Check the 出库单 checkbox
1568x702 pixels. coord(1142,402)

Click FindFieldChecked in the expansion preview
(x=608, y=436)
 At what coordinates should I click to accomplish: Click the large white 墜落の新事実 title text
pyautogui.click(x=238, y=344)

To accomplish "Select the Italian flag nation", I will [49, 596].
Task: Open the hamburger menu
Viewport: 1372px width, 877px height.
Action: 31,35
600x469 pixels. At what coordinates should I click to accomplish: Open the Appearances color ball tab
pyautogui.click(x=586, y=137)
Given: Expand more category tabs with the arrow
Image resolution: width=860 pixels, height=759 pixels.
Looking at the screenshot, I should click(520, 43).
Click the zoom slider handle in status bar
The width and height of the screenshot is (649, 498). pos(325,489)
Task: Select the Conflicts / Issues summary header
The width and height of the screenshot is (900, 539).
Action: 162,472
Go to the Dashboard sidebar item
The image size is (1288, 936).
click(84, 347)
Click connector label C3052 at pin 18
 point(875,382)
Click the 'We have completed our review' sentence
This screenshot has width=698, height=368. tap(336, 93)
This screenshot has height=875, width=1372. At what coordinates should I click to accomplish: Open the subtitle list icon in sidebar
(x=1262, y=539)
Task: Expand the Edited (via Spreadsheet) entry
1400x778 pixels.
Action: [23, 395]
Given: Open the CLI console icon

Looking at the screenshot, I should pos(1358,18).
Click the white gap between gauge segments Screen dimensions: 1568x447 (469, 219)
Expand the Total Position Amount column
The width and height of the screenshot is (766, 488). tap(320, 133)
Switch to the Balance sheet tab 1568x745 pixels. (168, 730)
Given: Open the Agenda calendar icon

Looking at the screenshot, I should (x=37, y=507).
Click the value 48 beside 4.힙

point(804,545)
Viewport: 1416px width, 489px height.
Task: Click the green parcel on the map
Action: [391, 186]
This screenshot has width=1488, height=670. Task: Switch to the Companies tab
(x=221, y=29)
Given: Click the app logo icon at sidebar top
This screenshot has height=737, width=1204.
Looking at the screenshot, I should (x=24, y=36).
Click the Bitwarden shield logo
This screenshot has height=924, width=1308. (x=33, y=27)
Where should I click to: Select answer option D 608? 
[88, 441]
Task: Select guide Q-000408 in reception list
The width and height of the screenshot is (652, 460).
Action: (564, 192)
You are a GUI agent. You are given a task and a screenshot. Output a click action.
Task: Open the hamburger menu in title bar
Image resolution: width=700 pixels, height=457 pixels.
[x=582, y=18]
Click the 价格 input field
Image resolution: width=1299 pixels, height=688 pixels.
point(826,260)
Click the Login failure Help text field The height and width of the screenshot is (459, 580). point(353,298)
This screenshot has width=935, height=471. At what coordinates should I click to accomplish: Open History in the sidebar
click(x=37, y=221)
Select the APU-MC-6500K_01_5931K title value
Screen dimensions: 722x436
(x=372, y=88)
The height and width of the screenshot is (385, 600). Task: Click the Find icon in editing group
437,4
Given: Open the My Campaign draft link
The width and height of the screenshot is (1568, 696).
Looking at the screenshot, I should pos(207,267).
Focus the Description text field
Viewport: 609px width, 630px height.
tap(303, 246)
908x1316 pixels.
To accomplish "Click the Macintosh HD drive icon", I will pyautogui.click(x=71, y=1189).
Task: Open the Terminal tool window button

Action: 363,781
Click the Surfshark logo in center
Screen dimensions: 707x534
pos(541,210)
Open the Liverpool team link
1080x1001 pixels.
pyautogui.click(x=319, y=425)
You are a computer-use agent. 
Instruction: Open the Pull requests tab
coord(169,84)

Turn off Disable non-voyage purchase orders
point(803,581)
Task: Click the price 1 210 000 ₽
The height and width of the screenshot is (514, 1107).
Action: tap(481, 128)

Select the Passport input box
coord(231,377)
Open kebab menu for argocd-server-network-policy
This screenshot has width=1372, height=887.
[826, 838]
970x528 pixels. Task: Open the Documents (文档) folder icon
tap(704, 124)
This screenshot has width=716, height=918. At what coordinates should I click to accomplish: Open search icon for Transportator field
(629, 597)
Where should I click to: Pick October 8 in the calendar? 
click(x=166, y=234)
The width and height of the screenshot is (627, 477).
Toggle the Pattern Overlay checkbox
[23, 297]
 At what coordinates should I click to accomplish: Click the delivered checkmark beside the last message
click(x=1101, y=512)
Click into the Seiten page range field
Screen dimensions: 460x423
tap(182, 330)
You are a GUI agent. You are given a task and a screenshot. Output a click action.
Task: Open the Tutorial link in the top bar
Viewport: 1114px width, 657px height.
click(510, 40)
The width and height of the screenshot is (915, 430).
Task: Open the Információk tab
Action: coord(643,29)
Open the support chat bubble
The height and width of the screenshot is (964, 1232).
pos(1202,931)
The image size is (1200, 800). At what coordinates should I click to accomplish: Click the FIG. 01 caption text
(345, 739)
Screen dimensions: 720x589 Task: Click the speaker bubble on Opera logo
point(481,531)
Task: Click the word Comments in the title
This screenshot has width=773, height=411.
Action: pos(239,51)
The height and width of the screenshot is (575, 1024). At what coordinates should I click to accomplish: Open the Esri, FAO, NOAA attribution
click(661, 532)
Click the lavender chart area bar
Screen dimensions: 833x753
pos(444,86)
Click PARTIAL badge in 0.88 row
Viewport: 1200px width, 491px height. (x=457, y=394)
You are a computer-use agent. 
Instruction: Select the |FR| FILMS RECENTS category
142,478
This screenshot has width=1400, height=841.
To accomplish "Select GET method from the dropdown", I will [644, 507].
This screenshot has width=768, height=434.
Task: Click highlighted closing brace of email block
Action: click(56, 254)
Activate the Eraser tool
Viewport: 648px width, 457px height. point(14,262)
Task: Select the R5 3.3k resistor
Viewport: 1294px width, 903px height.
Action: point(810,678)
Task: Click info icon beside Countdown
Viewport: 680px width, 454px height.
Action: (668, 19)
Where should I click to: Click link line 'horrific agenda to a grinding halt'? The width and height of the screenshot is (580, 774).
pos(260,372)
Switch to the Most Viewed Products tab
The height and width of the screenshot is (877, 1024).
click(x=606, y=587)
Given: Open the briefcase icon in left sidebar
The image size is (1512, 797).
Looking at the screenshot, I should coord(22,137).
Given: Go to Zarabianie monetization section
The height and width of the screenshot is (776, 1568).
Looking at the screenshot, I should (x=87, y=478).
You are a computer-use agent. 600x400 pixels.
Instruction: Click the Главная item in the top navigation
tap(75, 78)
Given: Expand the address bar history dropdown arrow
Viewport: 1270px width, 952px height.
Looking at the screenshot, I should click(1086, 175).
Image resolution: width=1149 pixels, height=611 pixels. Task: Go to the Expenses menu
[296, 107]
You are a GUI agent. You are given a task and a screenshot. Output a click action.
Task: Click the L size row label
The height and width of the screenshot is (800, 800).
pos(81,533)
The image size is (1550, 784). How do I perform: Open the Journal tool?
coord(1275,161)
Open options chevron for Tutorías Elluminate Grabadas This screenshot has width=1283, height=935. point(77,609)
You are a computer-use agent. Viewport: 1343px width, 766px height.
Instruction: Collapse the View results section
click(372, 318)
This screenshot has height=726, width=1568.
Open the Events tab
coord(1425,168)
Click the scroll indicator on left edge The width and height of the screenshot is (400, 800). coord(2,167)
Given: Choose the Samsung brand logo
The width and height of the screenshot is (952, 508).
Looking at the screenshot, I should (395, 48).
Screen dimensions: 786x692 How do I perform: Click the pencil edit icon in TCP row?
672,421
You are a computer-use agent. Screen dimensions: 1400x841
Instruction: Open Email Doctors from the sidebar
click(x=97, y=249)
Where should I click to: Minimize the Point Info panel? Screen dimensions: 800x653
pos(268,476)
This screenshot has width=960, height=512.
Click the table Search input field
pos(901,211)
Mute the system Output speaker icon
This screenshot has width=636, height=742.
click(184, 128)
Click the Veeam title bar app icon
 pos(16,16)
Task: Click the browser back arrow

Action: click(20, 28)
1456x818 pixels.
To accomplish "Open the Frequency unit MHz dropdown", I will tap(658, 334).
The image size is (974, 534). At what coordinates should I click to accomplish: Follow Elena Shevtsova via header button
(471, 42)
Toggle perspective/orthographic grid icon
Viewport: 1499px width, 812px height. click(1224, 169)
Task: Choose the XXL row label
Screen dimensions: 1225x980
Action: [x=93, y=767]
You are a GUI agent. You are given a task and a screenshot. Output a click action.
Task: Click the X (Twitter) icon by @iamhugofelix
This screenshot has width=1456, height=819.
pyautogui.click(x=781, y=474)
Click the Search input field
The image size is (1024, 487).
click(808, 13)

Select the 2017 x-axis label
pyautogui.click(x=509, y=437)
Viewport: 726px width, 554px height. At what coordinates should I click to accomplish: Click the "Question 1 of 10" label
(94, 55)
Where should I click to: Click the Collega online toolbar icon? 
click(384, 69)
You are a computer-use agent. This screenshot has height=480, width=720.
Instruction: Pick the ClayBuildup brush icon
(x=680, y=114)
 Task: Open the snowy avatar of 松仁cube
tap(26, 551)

____________

DIRECTION:
Copy out the listing above, from the very first line through the line containing "Action: 31,35", both ends included, with every line exactly as it appears.

COMPLETED TASK:
Check the 出库单 checkbox
1568x702 pixels. coord(1142,402)

Click FindFieldChecked in the expansion preview
(x=608, y=436)
 At what coordinates should I click to accomplish: Click the large white 墜落の新事実 title text
pyautogui.click(x=238, y=344)

To accomplish "Select the Italian flag nation", I will [49, 596].
Task: Open the hamburger menu
Viewport: 1372px width, 877px height.
Action: 31,35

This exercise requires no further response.